(Data excerpts)
* * * * *

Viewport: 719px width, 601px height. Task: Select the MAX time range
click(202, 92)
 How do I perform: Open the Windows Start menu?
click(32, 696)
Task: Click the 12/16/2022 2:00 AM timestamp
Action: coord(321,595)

* * * * *

- _WORK REQUIRED_: All the records above need to be transcribed exactly and in full.

- _EXERCISE RESPONSE_:
Viewport: 719px width, 601px height. Task: Select the MAX time range
click(202, 92)
 How do I perform: Open the Windows Start menu?
click(32, 696)
Task: Click the 12/16/2022 2:00 AM timestamp
Action: coord(321,595)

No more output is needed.